Courtesy of heretic Stanford Medical School professor Jay Bhattacharya, I finally have one! It’s from the cheerfully named web site “US Mortality”. Here’s a link directly to the map:

In my opinion, the map tends to show that the Church of Sweden MD/PhDs were correct when they predicted, back in March 2020, that government policies in the West would have at best a small effect on total death rate. How does the map show this when different states are in different colors? SARS-CoV-2 likes to kill those of us who are carrying extra pounds. Here’s a CDC map of adult obesity:

(No data for Florida? You’d think those CDC folks would love to be on South Beach and Marco Island rating body shapes!)

To my eyes, the obesity map explains most of the pattern that we see in the excess deaths map. (You’d also want to look at percent of population over 65; a state that is all young people should have an extremely low rate of both COVID deaths and excess deaths.)

A few highlights…

California with its Science-following fully-masked schools-closed vaccine-papers-checking population suffered 22.4% excess deaths compared to 20.4% in Science-denying irresponsible Florida (inherently vulnerable due to 21% of population over 65). Considering how many Californians were paid to stay home (either working as members of the laptop class or not-working as members of the welfare class) and considering that Californians are slender (CDC map) and young (only 15% of population over 65), this might be the worst performance among all states. Colorado was a close second (slender, young, and a 22.8% excess death rate).

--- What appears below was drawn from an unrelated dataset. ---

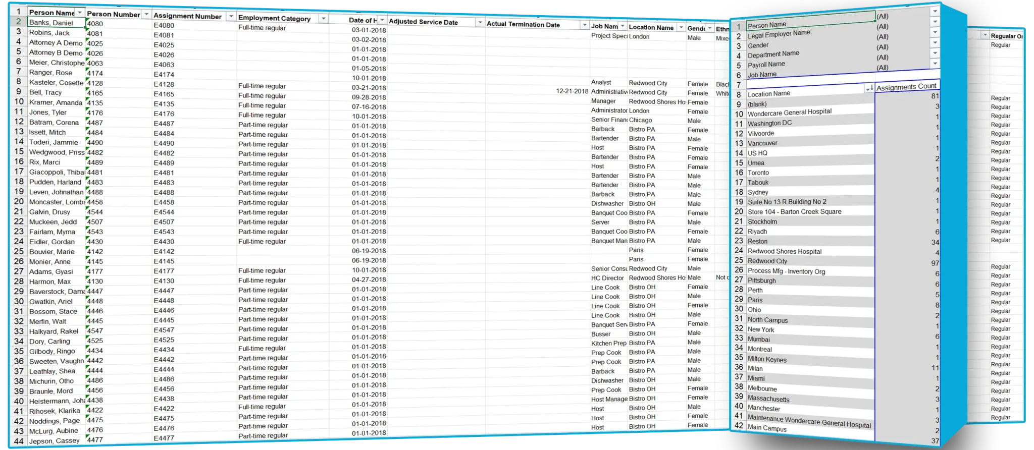Open the pivot table's Location Name sort dropdown
The height and width of the screenshot is (450, 1034).
click(868, 89)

The geniuses at University of California, Berkeley celebrated Vermont, Alaska, and Maine as “the three most effective states in responding to the coronavirus pandemic last year”. How did the Scientific prediction from March 2021 work out? Without a city of substantial size, Vermont had 21.5% excess deaths, almost the same as New York (19.1%). Alaska was off-the-charts bad at 27.7%. Maine turned in a reasonable 16.3% performance, so long as you didn’t mind lockdowns, mask orders, school closures, and vaccine coercion (through May 13, 2022).

Kristi Noem was pilloried for refusing to follow Faucism in South Dakota, but her state had 17.1% excess deaths despite a high percentage of obese adults (see CDC map above).

Kentucky’s Democrat governor was celebrated for “halting the spread of COVID-19” while the Republican fool running Tennessee was slow to order lockdowns (The Guardian). Tennessee ended up with a lower excess death rate. (Possibly explained by a higher obesity rate.)

Not counting Hawaii, Maskachusetts and New Jersey had the lowest rates of excess deaths. Some of this is probably explained by the fact that people in MA and NJ are virtuously thin (CDC map). There are also a large percentage of laptop class folks in both states who were able to stay home in their suburban bunkers. But maybe I will be forced to admit that closing Boston schools for more than a year, ordering people to wear cloth face rags on quiet suburban streets, and demanding that children show their vaccine papers were effective measures!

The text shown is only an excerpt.